# GIVEN EXERCISE A
Lay out the rows below, from the start of the rows through the line containing "Tap the H1 timeframe", as a Markdown table with the columns No. and Line. Include both end lines, give each line its own number, and leave out blank lines.

# EXCERPT TO READ
Size Matters | When It Comes to Sensor Pitch
There has been much written in this publication (and others) about the wonders of the new tiny HDTV camcorders, both HDV and P2. Unfortunately, there has been practically nothing written about the pitch of their sensors.
The what of their what?
In the camera part of a camcorder, there are one or more imaging chips. Each is divided into many thousands of individual photosensors, and the distance from the center of one to the center of the next is the sensor pitch.
Sensor pitch is almost never mentioned, but that tiny value can affect the amount of lighting required, the depth of a set and how detailed the pictures can be. Of those, sensitivity is easiest to explain.
If you had a photocell that, under certain lighting conditions, was putting out one volt, and you covered half of it with opaque material, its output would drop to half a volt. Cover half of the rest, and you’d get only a quarter of a volt.
In a 2/3-inch format, 16:9 aspect ratio camera imaging chip, the photosensitive surface area is 5.4 mm high by 9.6 mm wide. For American SDTV, there are not quite 500 rows of sensors on the chip. That means the vertical pitch of the sensors is about 11µm. Although the number of sensors per row varies greatly, assume it’s the same.
A 1/3-inch format imaging chip is about half as high and half as wide. That makes its sensors about a quarter as sensitive. What could be seen at f/16 on a 2/3-inch format camera will require either four times more light or an aperture of f/8 on a 1/3-inch format camera.
Then there’s HDTV. In the 1080-line format, there are more than twice as many rows as in SDTV. Going from 960 x 500 to 1920 x 1080 chops the sensitivity to less than a quarter, too. That means needing a total of 16 times more light or going from f/16 to f/4. Sony halves the number of sensors horizontally in its HDTV camcorders to double their sensitivity (at the expense of some detail resolution).
The depth-of-set issue is based on depth of field, a measure of how much depth is in focus at the same time. All else being equal, depth of field is inversely proportional to sensor pitch.

# MATERIAL SUPPLIED
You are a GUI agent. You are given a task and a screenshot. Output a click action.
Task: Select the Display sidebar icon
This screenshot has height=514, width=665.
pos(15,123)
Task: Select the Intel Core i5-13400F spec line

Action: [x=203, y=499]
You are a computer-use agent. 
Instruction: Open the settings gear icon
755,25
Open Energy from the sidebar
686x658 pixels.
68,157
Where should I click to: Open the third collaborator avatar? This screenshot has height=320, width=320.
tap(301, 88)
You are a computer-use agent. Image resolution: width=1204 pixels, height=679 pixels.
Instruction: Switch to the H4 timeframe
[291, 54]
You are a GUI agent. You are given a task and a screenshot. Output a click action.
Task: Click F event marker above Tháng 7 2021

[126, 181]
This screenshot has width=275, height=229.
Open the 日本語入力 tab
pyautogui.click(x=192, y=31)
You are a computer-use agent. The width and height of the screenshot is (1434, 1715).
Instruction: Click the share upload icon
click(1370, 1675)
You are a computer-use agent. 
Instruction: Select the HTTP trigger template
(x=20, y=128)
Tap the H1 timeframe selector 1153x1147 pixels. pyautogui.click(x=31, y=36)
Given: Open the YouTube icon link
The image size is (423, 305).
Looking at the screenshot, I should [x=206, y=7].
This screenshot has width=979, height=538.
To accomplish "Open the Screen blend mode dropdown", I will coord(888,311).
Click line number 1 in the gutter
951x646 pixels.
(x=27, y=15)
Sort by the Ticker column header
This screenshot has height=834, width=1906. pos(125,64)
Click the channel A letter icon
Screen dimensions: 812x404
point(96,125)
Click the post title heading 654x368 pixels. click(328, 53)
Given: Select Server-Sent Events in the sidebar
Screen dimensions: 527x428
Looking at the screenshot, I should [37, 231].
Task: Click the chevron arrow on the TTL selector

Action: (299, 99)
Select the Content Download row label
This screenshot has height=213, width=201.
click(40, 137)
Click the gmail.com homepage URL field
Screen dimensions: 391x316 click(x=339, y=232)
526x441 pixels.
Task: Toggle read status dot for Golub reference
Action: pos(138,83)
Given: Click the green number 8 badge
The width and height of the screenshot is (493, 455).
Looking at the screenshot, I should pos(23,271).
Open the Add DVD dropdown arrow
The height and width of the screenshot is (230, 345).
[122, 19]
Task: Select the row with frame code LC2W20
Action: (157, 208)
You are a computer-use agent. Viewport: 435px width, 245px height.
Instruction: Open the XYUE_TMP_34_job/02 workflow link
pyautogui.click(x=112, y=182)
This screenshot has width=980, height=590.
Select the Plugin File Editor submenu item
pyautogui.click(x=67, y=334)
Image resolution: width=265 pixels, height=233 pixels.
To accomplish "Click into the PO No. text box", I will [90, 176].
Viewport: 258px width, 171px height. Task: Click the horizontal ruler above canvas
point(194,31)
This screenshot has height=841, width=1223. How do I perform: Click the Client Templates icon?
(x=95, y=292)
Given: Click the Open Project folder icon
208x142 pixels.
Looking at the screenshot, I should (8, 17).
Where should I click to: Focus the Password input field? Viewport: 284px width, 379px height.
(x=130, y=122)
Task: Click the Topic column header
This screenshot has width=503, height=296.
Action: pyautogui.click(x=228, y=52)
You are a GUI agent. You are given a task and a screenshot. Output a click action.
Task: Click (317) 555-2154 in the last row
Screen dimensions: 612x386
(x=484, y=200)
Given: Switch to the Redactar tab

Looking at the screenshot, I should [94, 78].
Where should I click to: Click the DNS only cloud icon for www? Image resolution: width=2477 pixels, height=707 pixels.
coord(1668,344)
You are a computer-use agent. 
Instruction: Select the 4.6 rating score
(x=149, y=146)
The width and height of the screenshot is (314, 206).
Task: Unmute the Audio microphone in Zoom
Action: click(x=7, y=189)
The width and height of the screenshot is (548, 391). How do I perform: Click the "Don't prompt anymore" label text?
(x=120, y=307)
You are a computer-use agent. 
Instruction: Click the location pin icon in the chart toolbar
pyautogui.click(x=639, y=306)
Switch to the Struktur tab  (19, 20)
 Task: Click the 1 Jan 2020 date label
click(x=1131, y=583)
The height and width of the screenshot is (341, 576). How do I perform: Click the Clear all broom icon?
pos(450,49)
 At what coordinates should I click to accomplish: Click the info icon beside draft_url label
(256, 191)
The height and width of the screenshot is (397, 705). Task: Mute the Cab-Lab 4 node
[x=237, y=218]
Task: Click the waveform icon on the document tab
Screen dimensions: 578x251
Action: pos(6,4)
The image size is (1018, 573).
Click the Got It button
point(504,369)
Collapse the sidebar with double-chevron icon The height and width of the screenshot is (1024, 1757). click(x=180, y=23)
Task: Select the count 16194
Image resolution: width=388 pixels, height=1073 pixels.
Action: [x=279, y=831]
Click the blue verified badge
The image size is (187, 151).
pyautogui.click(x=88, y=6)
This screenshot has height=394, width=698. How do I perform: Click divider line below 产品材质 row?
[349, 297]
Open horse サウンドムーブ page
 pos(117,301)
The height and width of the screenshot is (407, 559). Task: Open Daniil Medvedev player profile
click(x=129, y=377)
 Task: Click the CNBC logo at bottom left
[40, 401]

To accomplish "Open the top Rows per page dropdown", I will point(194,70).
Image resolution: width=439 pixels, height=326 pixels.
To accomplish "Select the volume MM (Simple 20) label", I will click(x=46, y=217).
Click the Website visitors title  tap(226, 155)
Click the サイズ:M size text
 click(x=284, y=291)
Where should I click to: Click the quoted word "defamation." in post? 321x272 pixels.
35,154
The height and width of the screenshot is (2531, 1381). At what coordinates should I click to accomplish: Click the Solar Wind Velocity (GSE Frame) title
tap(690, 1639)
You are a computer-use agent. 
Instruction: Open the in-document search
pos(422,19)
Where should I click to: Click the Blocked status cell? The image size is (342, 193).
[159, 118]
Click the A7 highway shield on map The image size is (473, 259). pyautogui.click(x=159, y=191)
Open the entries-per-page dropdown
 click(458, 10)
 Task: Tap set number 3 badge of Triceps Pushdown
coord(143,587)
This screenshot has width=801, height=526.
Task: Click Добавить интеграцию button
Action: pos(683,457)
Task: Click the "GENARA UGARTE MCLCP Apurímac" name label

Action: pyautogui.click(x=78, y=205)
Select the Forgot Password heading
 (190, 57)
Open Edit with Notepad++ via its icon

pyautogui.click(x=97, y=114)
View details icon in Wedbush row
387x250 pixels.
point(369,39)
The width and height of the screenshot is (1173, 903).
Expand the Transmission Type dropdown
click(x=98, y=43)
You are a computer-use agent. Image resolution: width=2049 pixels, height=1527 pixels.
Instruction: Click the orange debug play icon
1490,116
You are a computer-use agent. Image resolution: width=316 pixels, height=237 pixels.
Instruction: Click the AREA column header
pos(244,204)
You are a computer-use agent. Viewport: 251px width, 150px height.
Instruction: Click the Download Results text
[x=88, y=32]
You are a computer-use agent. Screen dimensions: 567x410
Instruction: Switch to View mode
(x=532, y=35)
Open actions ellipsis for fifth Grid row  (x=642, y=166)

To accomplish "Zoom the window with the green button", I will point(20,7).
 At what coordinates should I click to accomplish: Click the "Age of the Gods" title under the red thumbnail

# GIVEN EXERCISE B
In the article on sensor pitch, what is the photosensitive surface area of a 2/3-inch format imaging chip with a 16:9 aspect ratio?

# EXERCISE SOLUTION A
| No. | Line |
|---|---|
| 1 | You are a GUI agent. You are given a task and a screenshot. Output a click action. |
| 2 | Task: Select the Display sidebar icon |
| 3 | This screenshot has height=514, width=665. |
| 4 | pos(15,123) |
| 5 | Task: Select the Intel Core i5-13400F spec line |
| 6 | Action: [x=203, y=499] |
| 7 | You are a computer-use agent.  |
| 8 | Instruction: Open the settings gear icon |
| 9 | 755,25 |
| 10 | Open Energy from the sidebar |
| 11 | 686x658 pixels. |
| 12 | 68,157 |
| 13 | Where should I click to: Open the third collaborator avatar? This screenshot has height=320, width=320. |
| 14 | tap(301, 88) |
| 15 | You are a computer-use agent. Image resolution: width=1204 pixels, height=679 pixels. |
| 16 | Instruction: Switch to the H4 timeframe |
| 17 | [291, 54] |
| 18 | You are a GUI agent. You are given a task and a screenshot. Output a click action. |
| 19 | Task: Click F event marker above Tháng 7 2021 |
| 20 | [126, 181] |
| 21 | This screenshot has width=275, height=229. |
| 22 | Open the 日本語入力 tab |
| 23 | pyautogui.click(x=192, y=31) |
| 24 | You are a computer-use agent. The width and height of the screenshot is (1434, 1715). |
| 25 | Instruction: Click the share upload icon |
| 26 | click(1370, 1675) |
| 27 | You are a computer-use agent.  |
| 28 | Instruction: Select the HTTP trigger template |
| 29 | (x=20, y=128) |
| 30 | Tap the H1 timeframe selector 1153x1147 pixels. pyautogui.click(x=31, y=36) |

# EXERCISE SOLUTION B
It is 5.4 mm high by 9.6 mm wide.